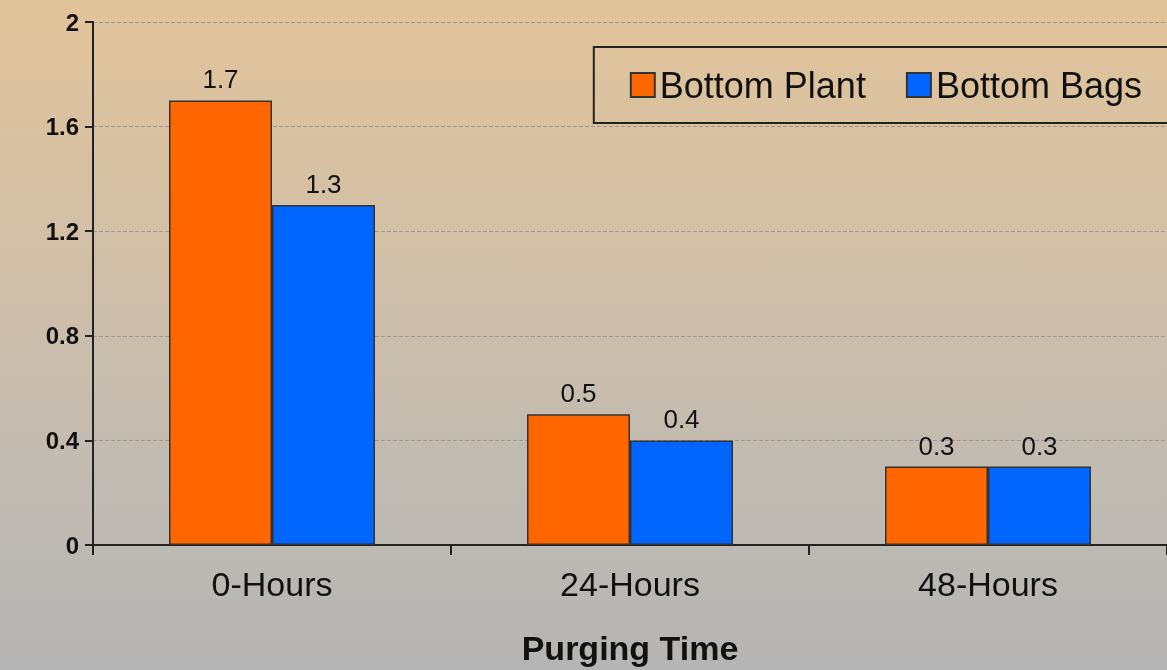 The width and height of the screenshot is (1167, 670). What do you see at coordinates (62, 336) in the screenshot?
I see `y-tick-label: 0.8` at bounding box center [62, 336].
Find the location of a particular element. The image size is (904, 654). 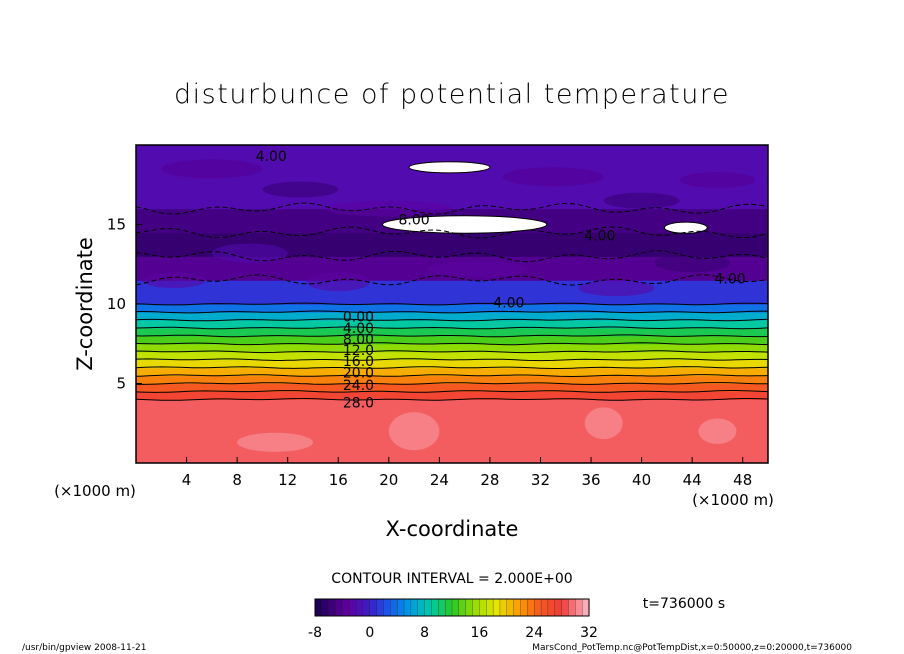

x-tick-label-9: 40 is located at coordinates (642, 480).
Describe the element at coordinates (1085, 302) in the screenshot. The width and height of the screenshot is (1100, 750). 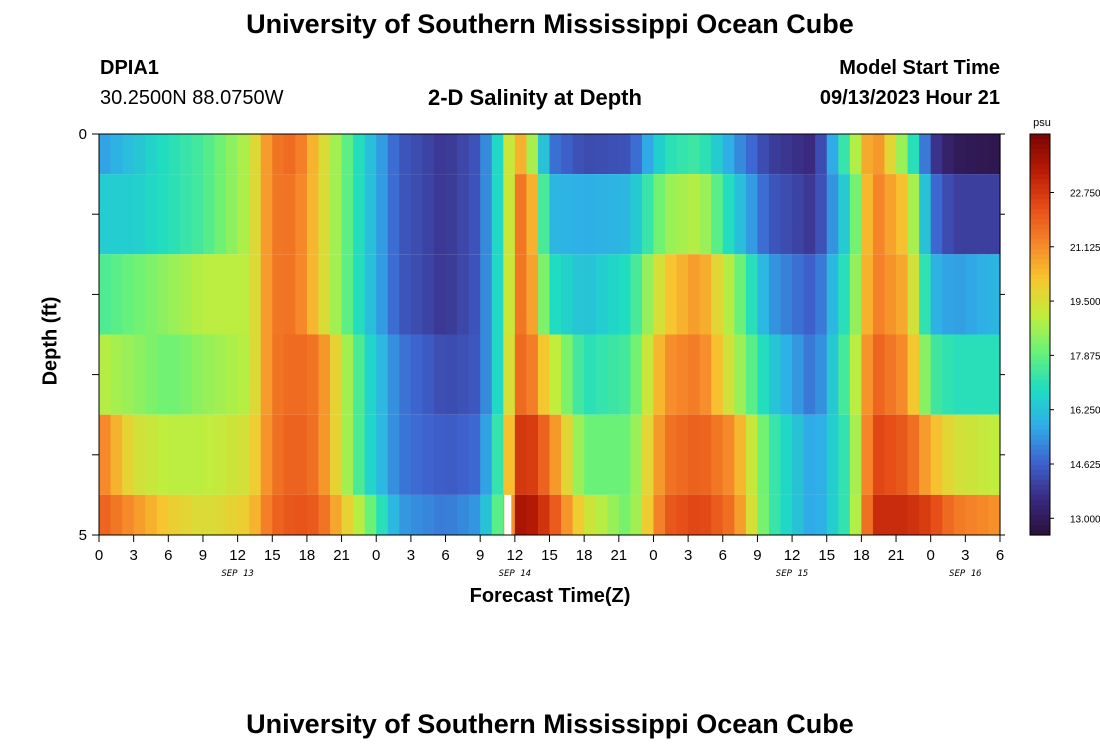
I see `colorbar-tick-label: 19.500` at that location.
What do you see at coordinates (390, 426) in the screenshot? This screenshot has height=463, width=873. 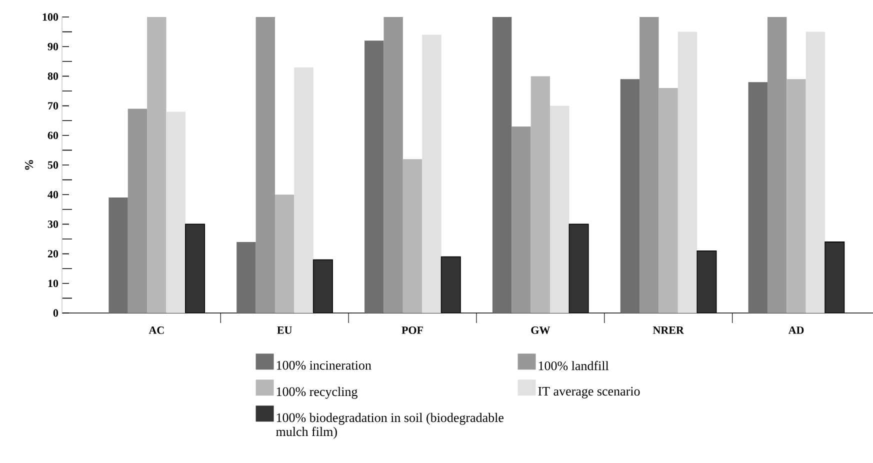 I see `legend-label: 100% biodegradation in soil (biodegradable mulch film)` at bounding box center [390, 426].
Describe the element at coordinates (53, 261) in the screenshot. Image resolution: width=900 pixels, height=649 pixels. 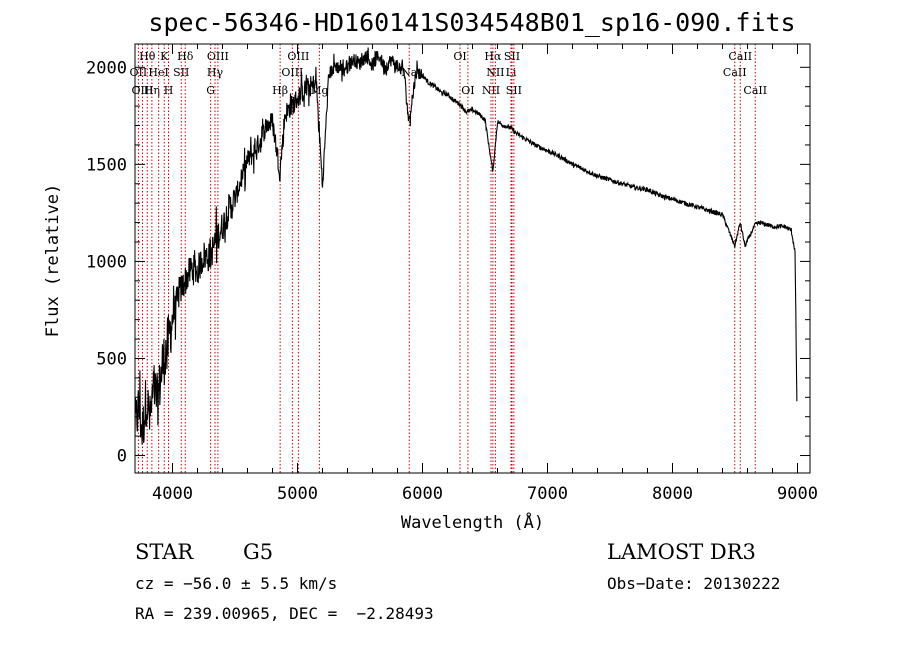
I see `y-axis-label: Flux (relative)` at that location.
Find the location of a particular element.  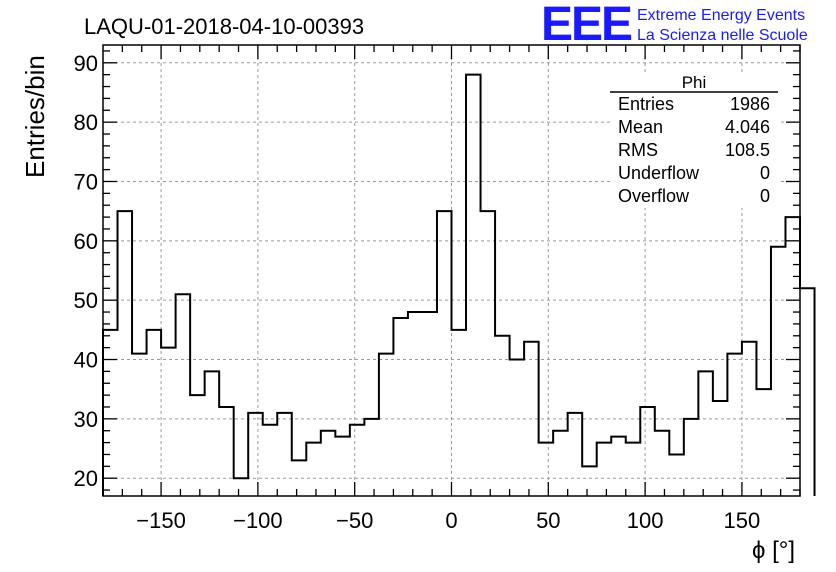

+ + + +

The problem:
Lay out the rows above as a numbered list. Begin at the row that contains "Describe the element at coordinates (53, 261)" and end with the last row, omitting blank lines and the pictures.

Expected answer:
1. Describe the element at coordinates (53, 261) in the screenshot. Image resolution: width=900 pixels, height=649 pixels. 
2. I see `y-axis-label: Flux (relative)` at that location.
3. Find the location of a particular element.  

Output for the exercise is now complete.